_Work to be completed_:
Your answer should be every line of the records that contains the word "This".

Segment Open

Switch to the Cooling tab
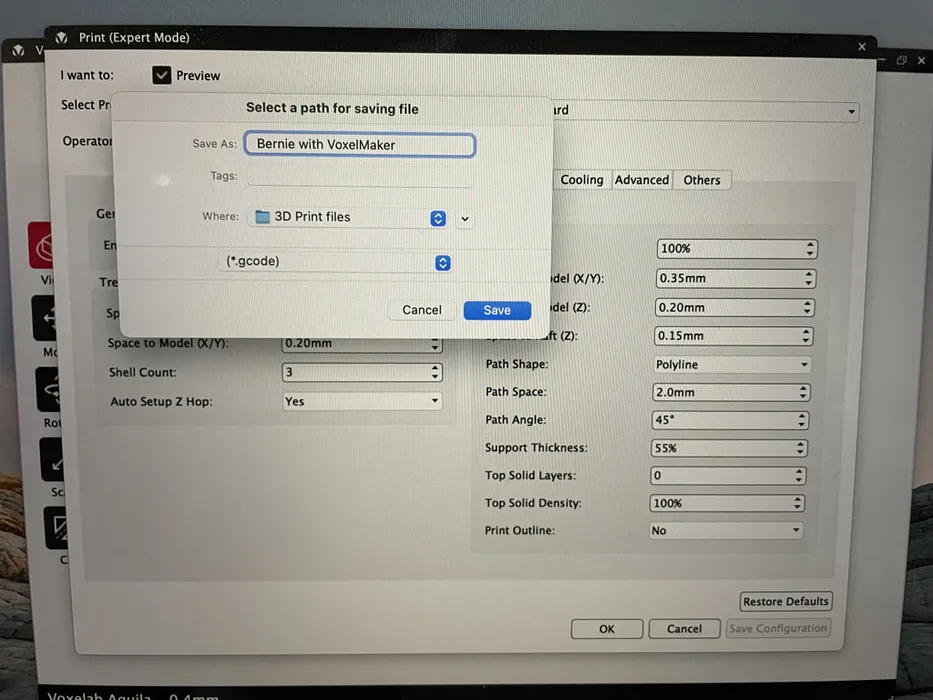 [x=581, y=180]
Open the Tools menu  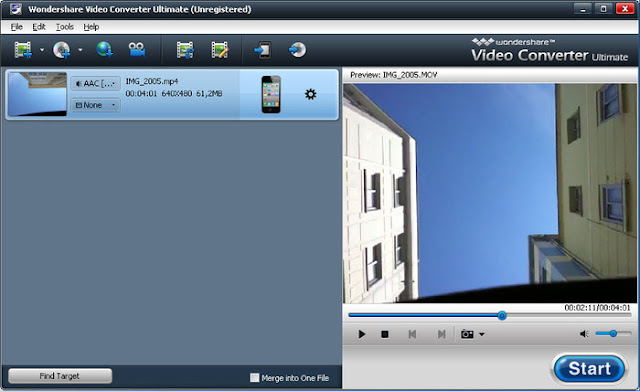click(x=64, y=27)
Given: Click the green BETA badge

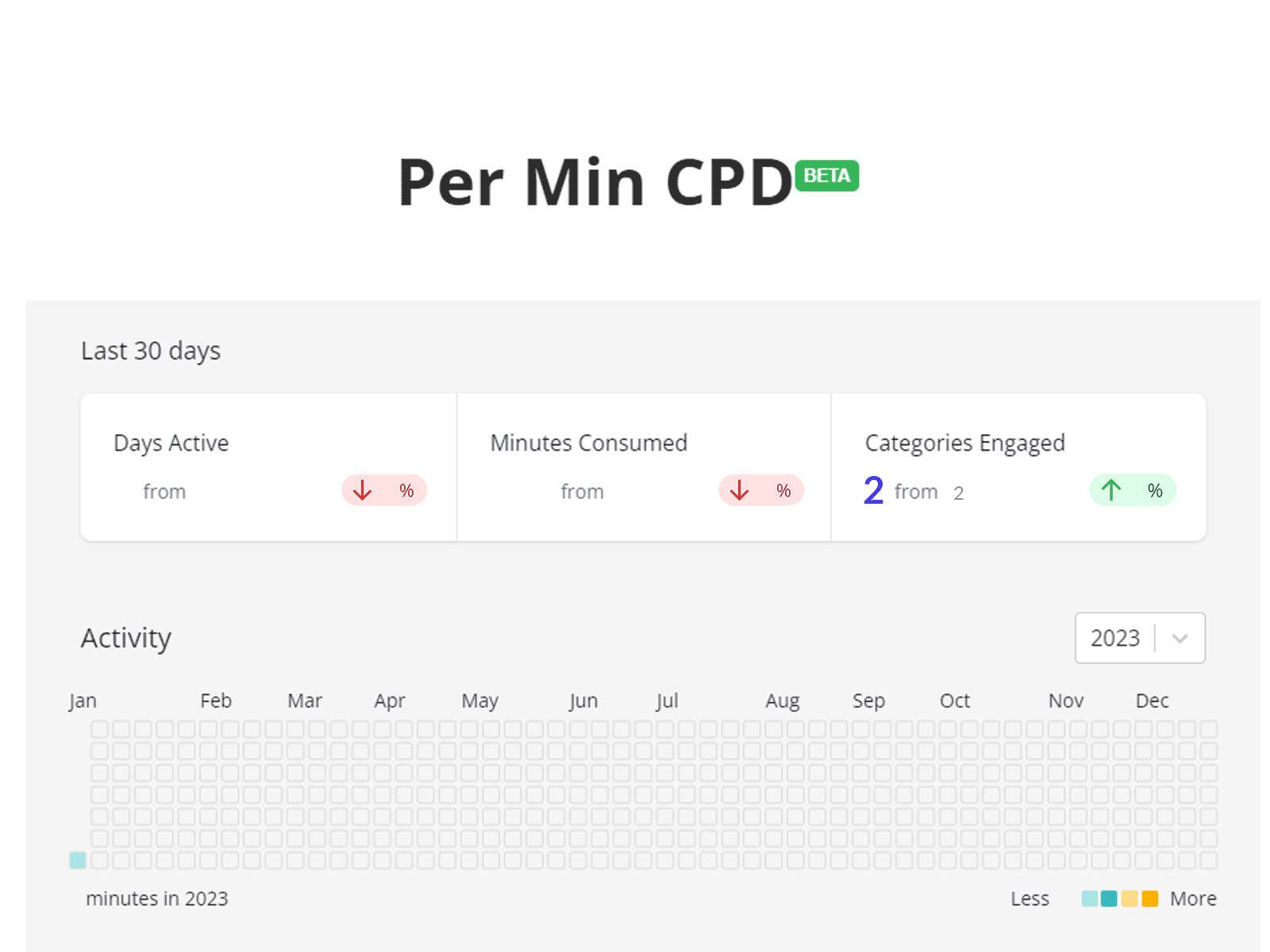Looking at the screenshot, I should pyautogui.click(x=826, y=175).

Segment Closed
Segment Open

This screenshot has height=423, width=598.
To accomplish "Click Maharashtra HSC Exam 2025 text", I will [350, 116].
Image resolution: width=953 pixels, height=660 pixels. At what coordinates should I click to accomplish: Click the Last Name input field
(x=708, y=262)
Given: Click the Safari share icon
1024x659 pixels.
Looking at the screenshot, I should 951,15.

Segment Closed
Segment Open

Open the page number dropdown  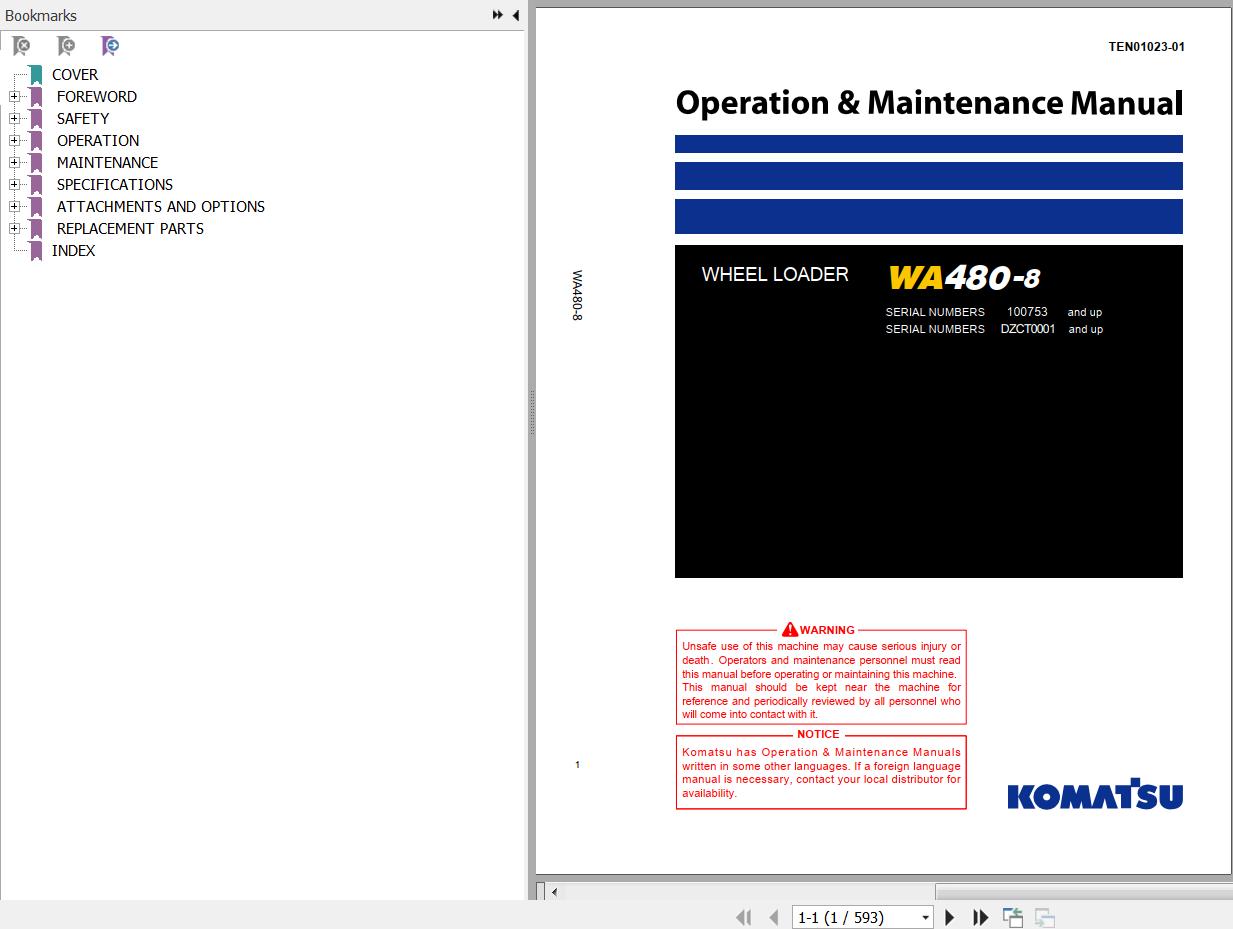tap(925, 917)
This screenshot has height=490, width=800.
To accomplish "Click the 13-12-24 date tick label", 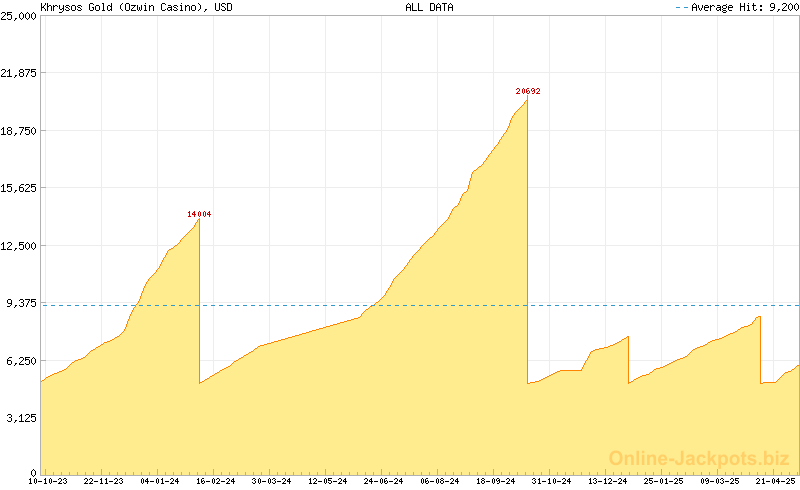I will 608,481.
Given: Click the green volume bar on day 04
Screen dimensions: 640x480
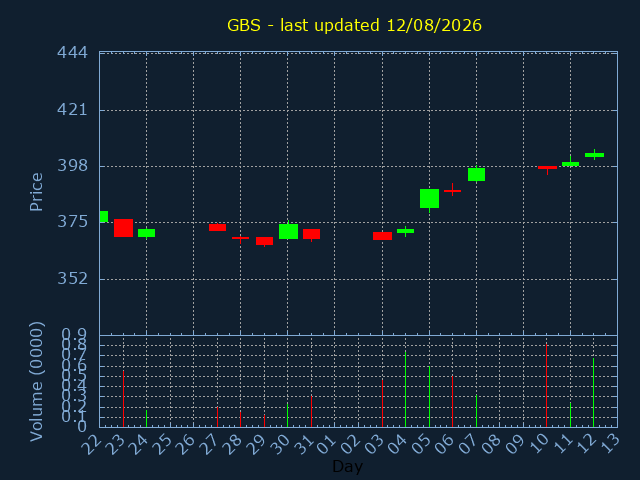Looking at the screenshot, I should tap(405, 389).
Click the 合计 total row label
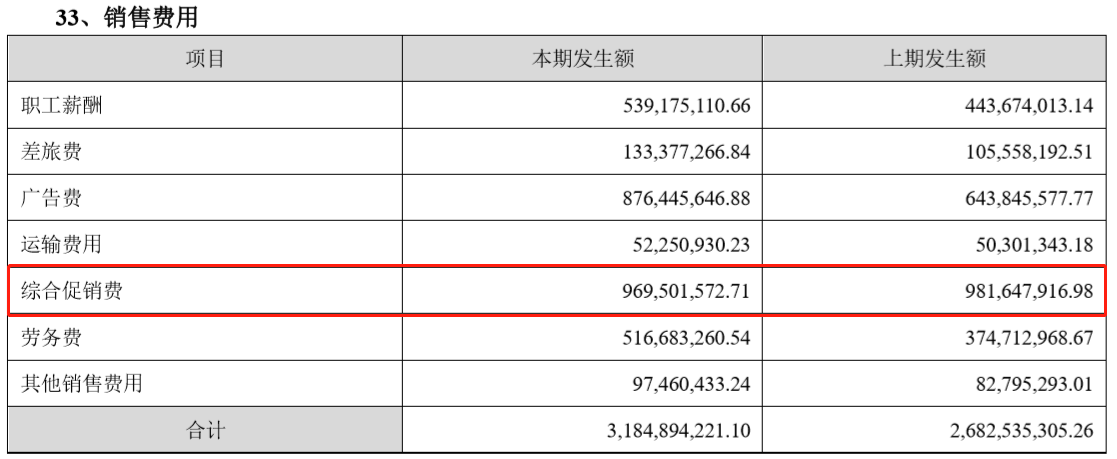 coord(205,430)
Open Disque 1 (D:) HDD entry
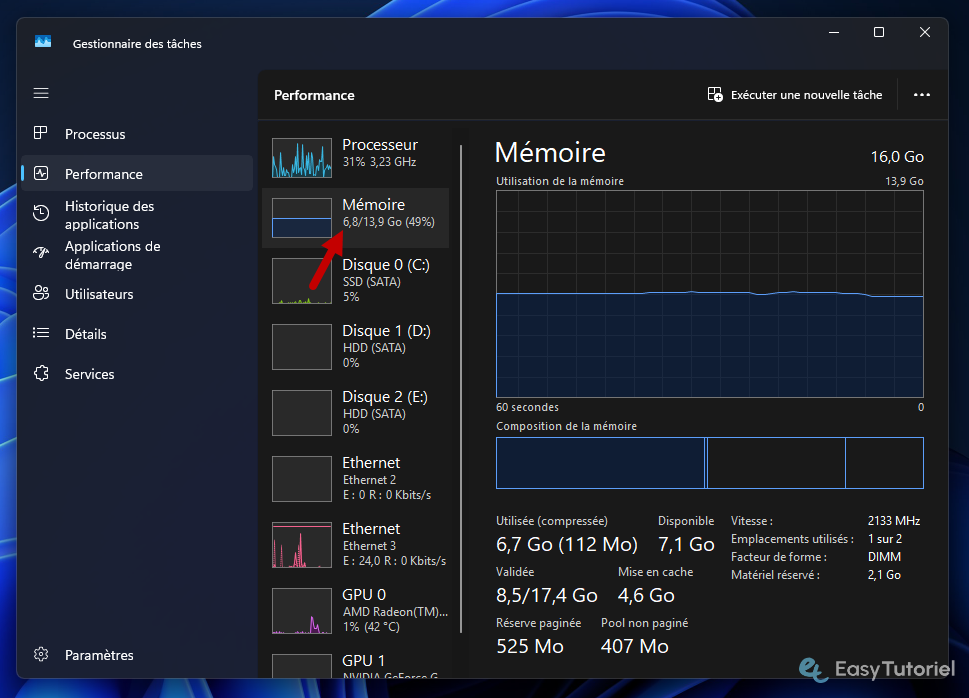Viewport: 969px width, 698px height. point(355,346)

Segment Closed

_Response area_:
This screenshot has height=423, width=598.
This screenshot has height=490, width=800.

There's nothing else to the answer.